◆ DATA PROVIDED ◆
>>>>

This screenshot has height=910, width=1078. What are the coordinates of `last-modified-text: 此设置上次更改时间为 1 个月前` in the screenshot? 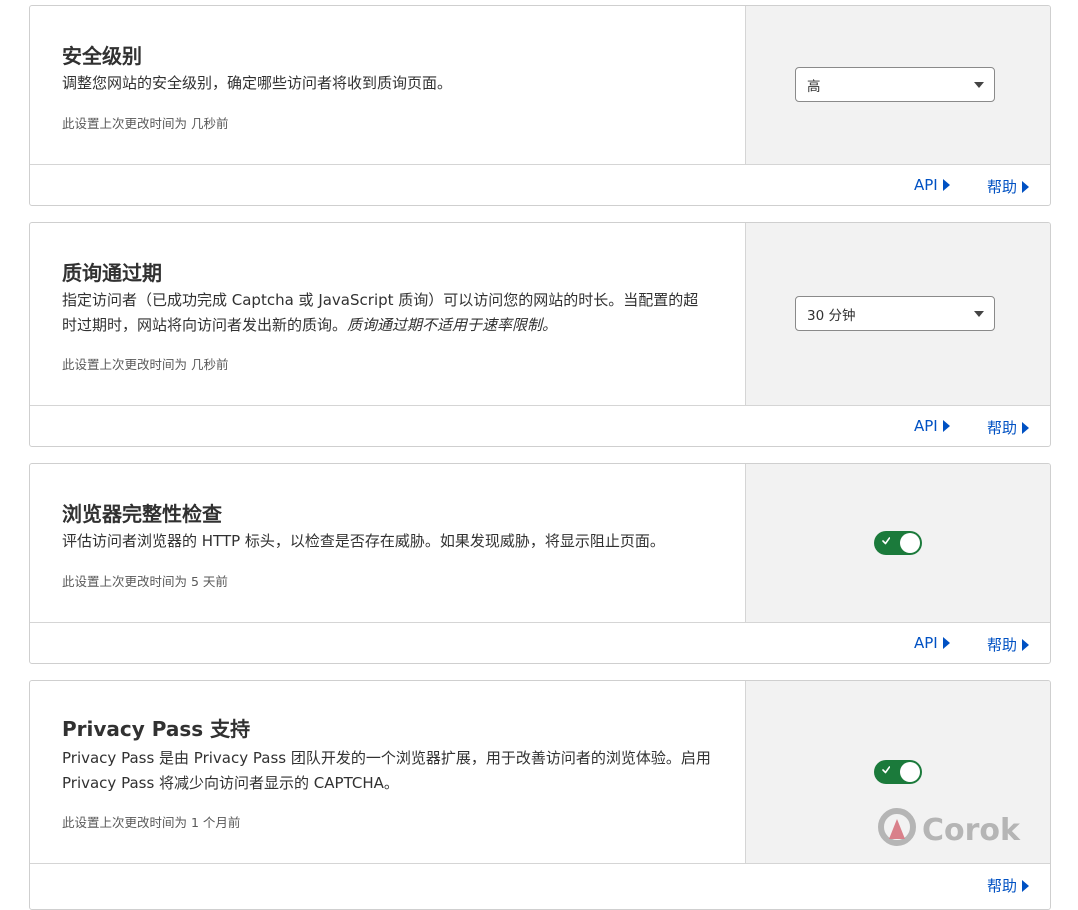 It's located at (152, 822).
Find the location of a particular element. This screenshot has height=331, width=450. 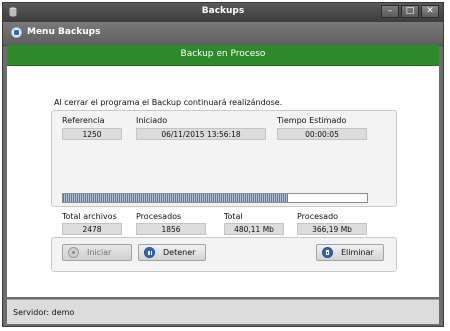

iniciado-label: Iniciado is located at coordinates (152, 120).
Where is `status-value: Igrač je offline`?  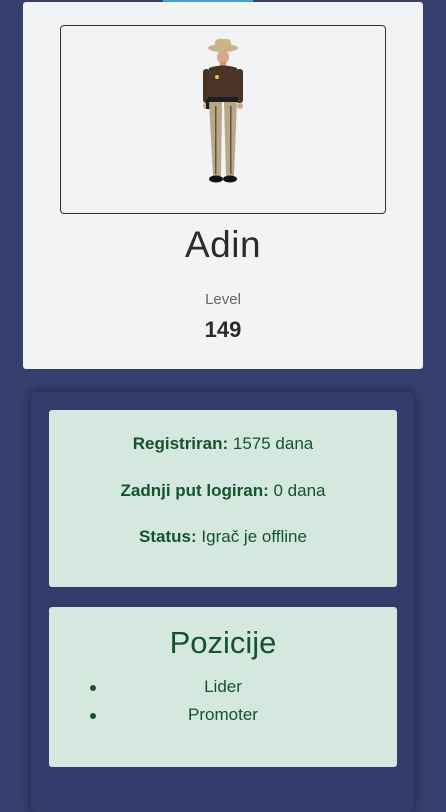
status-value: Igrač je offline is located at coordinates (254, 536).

<<<<
>>>>

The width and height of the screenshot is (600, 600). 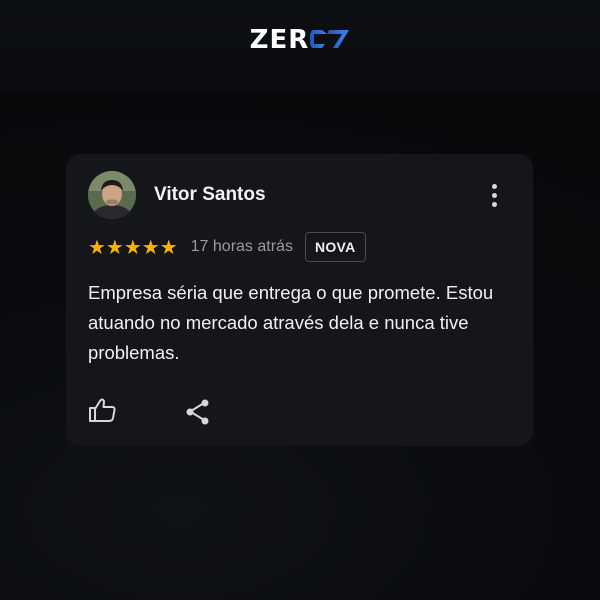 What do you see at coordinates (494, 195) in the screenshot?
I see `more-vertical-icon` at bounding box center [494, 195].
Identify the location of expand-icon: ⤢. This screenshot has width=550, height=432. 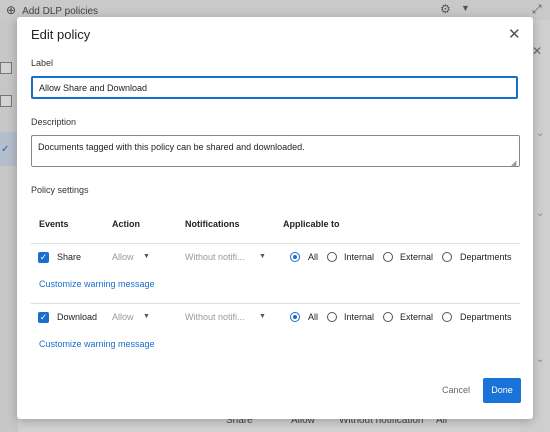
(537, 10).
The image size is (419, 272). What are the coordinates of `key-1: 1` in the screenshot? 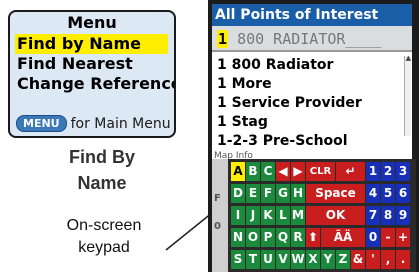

<<<<
>>>>

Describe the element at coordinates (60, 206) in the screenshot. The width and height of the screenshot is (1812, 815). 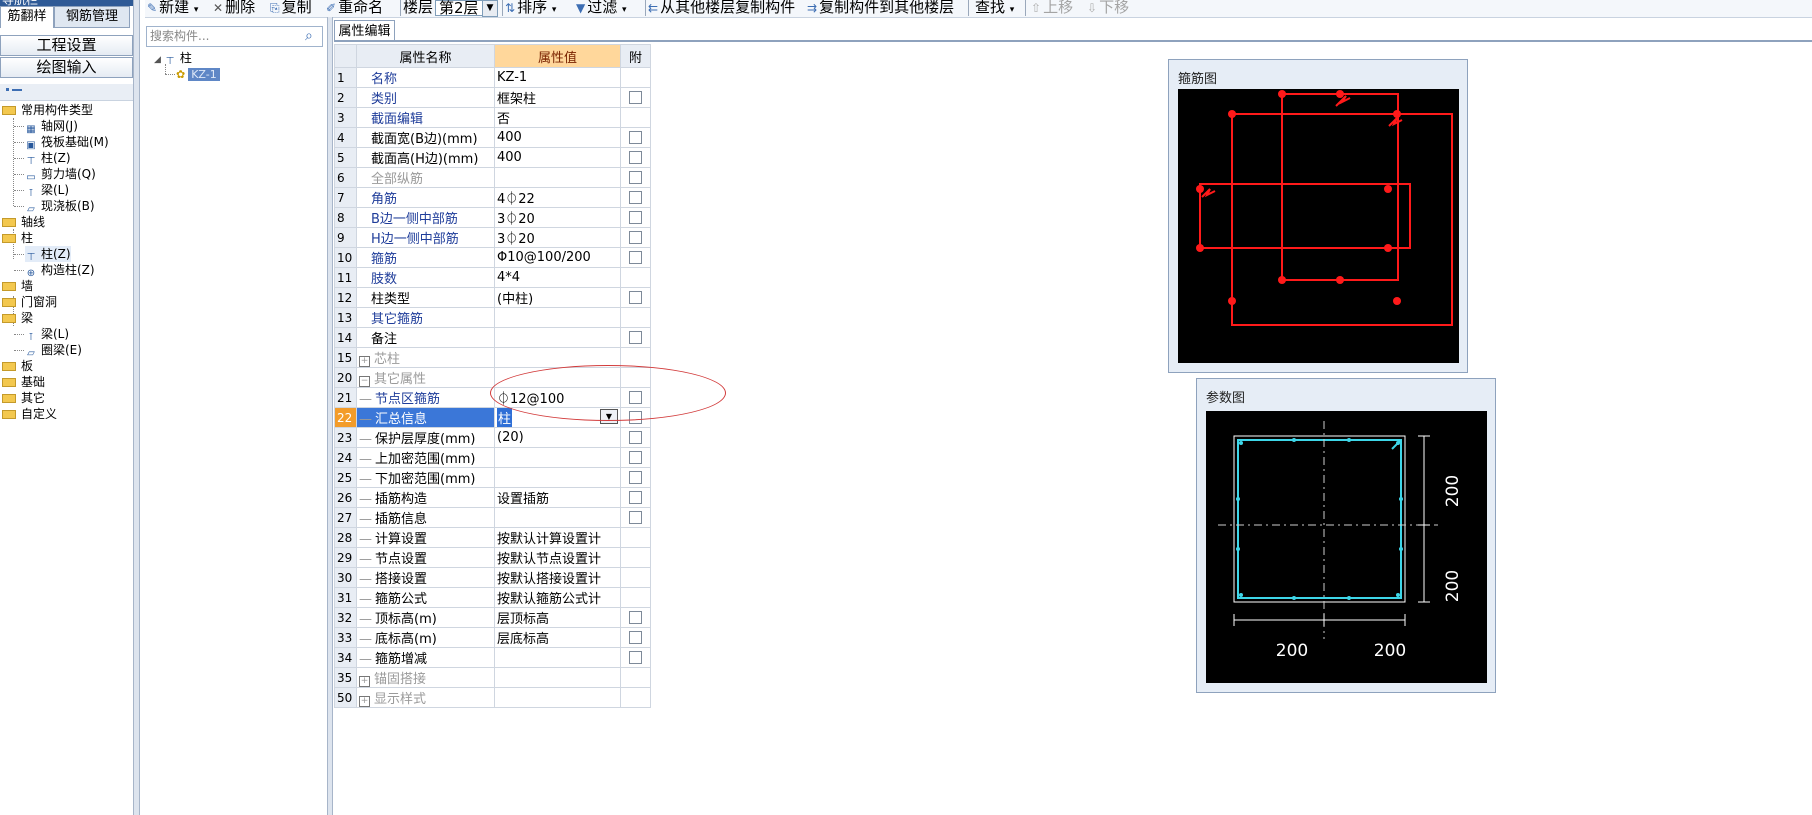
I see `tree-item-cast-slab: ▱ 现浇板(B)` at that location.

<<<<

◆ WORK INSTRUCTIONS ◆
Repeat the listing lines starting at the line that contains "Describe the element" and ending at the line that contains "at that location.", including both of those lines. Leave the pictures out of your answer.

◆ ANSWER SECTION ◆
Describe the element at coordinates (60, 206) in the screenshot. The width and height of the screenshot is (1812, 815). 
I see `tree-item-cast-slab: ▱ 现浇板(B)` at that location.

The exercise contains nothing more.